Microsoftのマルウェアスキャンエンジン、修正パッチ緊急公開、5月以来3回目

　Microsoftは、「Microsoft Malware Protection Engine（MPE）」における深刻度“緊急”の脆弱性「CVE-2017-8558」を修正するセキュリティ更新プログラム（修正パッチ）を公開した。脆弱性の影響を受けるのは32ビット環境（x86）のWindowsのみで、64ビット環境では影響を受けない。

　MPEは、Windows 10/8.1/8に組み込まれた「Windows Defender」やWindows 7向けの「Microsoft Security Essentials」といったMicrosoftのセキュリティ製品で使用されるエンジン。Windows Server 2008 R2/2008も影響を受ける。企業向けの「Windows Endpoint Protection」「Windows Intune Endpoint Protection」「Windows Forefront Endpoint Protection」などでも利用されている。

　脆弱性の影響を受けるのは、Microsoft MPEのバージョン「1.1.13804.0」以前。デフォルトの設定では、修正パッチは自動的にインストールされる。更新後のバージョンは「1.1.13903.0」となる。

　CVE-2017-8558は、攻撃者が特別に細工したファイルをMPEで適切にスキャンできなかった場合に、リモートからLocalSystemアカウントのセキュリティコンテキストで任意のコードを実行される可能性があるもの。プログラムのインストール、データの変更や削除、管理者アカウントの作成などにより、システムが制御されるおそれがある。

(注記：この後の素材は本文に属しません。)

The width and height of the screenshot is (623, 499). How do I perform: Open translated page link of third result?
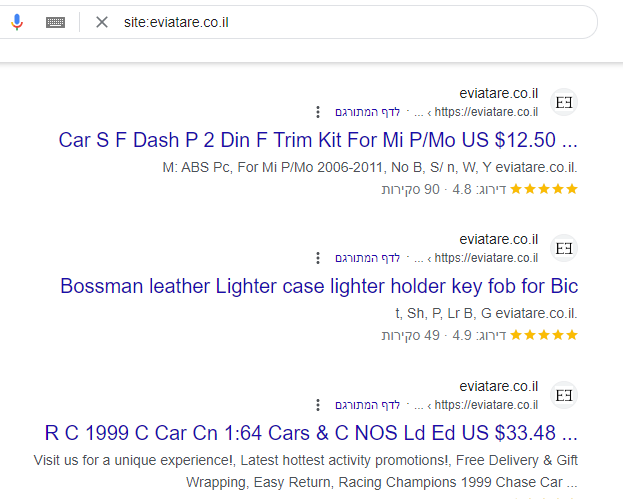368,405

　Microsoft MPEの実行ファイル名は「MsMpEng.exe」。MsMpEngはファイルシステムにおける処理を監視し、自動的にスキャンを行っている。このため、ユーザーがメールを閲覧したり添付ファイルを開いたりしなくても、攻撃者はメールを送り付けたり、ウェブサイトでURLリンクをクリックさせるだけで細工したファイルをスキャンさせ、その結果、この脆弱性を突くことができる。

　今回の脆弱性を発見したのは、5月9日、5月30日にもMPEの脆弱性を報告しているGoogle研究者のTavis Ormandy氏。今回の脆弱性についても、Google Project Zeroへ6月7日に投稿を行っていた。